As someone who makes his living in the real estate business, Leo may have a tendency toward optimism — but regional data shows that, even with rising interest rates, houses in the Toronto area are still in short supply.
Leo said there is currently about two months of inventory.
"When we get to five and six months, that's when it's balanced," he said.
In many ways, Leo's definition of the neutral rate is very close to the one offered by central banks.
According to the San Francisco branch of the Fed the neutral rate "is the federal funds rate that neither stimulates (speeds up) … nor restrains (slows down, like hitting the brakes) economic growth."
Economic theory vs. the real world
That sounds pretty straightforward, but as Stephen Williamson, the Stephen A. Jarislowsky chair in central banking at Ontario's Western University, said on the phone this week, it is anything but.
For one thing, said Williamson, like many economic concepts that sound simple in theory, determining the actual number in the world-as-we-find-it is difficult.
Both the U.S. and Canada currently peg the 2022 neutral rate at between two and three per cent, according to a recent analytical note from the Bank of Canada. But as Williamson described it, that solid-sounding number comes with a lot of caveats — and those caveats do not sound at all like the world we read about in our daily news.

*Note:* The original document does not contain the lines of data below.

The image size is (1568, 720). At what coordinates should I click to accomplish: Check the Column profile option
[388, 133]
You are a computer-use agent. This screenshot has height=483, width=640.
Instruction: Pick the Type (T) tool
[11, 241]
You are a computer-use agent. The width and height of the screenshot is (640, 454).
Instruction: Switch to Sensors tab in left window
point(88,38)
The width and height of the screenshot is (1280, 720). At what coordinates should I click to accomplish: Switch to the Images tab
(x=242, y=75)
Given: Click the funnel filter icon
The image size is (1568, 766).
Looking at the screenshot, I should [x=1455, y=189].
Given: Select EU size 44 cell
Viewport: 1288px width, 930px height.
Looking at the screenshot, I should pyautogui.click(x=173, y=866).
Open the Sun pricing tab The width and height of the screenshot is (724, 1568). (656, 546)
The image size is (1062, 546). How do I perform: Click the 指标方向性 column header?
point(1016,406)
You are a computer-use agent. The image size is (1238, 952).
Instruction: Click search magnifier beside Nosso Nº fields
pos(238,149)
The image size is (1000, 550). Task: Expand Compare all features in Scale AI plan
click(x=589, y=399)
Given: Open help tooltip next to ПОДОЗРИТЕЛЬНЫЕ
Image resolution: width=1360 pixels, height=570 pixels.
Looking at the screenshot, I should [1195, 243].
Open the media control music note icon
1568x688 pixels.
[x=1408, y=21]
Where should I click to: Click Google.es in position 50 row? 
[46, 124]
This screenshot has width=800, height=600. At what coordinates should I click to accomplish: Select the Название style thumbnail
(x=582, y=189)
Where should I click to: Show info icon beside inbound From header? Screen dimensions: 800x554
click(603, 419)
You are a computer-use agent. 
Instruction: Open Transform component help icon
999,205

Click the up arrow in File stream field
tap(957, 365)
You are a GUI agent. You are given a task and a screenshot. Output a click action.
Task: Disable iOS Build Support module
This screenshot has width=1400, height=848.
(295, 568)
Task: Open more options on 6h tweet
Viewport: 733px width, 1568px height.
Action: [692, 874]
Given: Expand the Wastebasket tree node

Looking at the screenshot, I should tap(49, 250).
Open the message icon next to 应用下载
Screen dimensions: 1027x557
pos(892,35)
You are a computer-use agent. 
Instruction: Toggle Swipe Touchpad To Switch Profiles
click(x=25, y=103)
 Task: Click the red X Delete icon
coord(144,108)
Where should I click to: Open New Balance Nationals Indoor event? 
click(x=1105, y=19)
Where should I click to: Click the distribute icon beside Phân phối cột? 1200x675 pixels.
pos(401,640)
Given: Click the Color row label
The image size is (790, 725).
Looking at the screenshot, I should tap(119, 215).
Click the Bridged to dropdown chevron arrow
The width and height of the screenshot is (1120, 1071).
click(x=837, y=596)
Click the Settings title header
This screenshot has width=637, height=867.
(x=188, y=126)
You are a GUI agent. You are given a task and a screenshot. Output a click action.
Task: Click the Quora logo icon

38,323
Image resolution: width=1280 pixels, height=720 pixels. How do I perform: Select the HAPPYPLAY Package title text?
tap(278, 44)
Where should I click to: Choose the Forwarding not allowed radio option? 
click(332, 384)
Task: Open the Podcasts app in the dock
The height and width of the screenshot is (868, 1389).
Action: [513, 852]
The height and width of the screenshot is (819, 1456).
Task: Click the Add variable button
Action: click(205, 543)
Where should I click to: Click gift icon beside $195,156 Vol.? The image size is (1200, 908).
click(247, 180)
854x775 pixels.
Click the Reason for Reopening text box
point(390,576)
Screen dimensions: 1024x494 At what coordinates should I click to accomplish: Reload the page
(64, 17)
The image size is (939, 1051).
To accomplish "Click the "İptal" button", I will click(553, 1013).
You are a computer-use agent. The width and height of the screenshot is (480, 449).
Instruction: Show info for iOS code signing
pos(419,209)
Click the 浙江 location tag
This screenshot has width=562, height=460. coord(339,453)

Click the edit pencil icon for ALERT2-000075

Williamson painted a picture of that perfect world in which this theoretical neutral rate is supposed to occur. In it, "things have settled down so that, you know, the unemployment rate is about what it is on average, and the Bank of Canada is achieving its two per cent target," he said. "The neutral rate would be the short-term nominal interest rate that's consistent with all that."
(Of course to an economist, "nominal" means the number without inflation.)
But in the real world not only do we have a labour shortage with a low unemployment rate, but we also have soaring inflation, partly due to the war in Ukraine and partly due to supply chain problems in the wake of the pandemic.
Time to buy a new stove?
When people are deciding whether to borrow or not, Williamson said, the important thing is not the nominal rate, but the real rate — in other words, the nominal rate after subtracting inflation.
So, if a borrower has a nominal interest rate of 1½ per cent, while inflation sits at 8½ per cent, the "real interest rate" — what the lender is earning from that loan while taking inflation into account — would actually be negative seven per cent.
Or as Williamson puts it: "Really low."
In practical terms, one way to think about it is that if you have to borrow money to buy something today that you otherwise could not afford, say a stove or a car, at what is effectively a negative real interest rate — and the price of that thing is going to keep rising at the rate of inflation — it's better to borrow and buy it now than to save up.
"If I expect this inflation to persist for five years, holy man, you know, that's a good deal," said Williamson. "I should be borrowing like crazy."
As Powell explained on Wednesday, it was that disconnect between current interest rates and current inflation that persuaded the central bank to raise interest rates by an extraordinary three-quarters of a per cent this time and contemplate similar increases at future meetings.
While real interest rates remain a bargain now, Powell believes that by pushing rates to between three and 3.5 per cent by the end of this year, and as high as 3.8 per cent by the end of 2023, he can force inflation down. That, in turn, will lead to a positive real rate of interest.
With inflation still bouncing along at nearly nine per cent and signs of growing inflationary expectations, some analysts have called the Fed inflation-fighting assumptions optimistic. Others fear unneeded rate hikes will drive the economy into recession.
"There's always a risk of going too far or not going far enough, and it's going to be a very difficult judgment to make," said Powell. "We're quite mindful of the dangers.
"I will say, the worst mistake we can make would be to fail, which is not an option."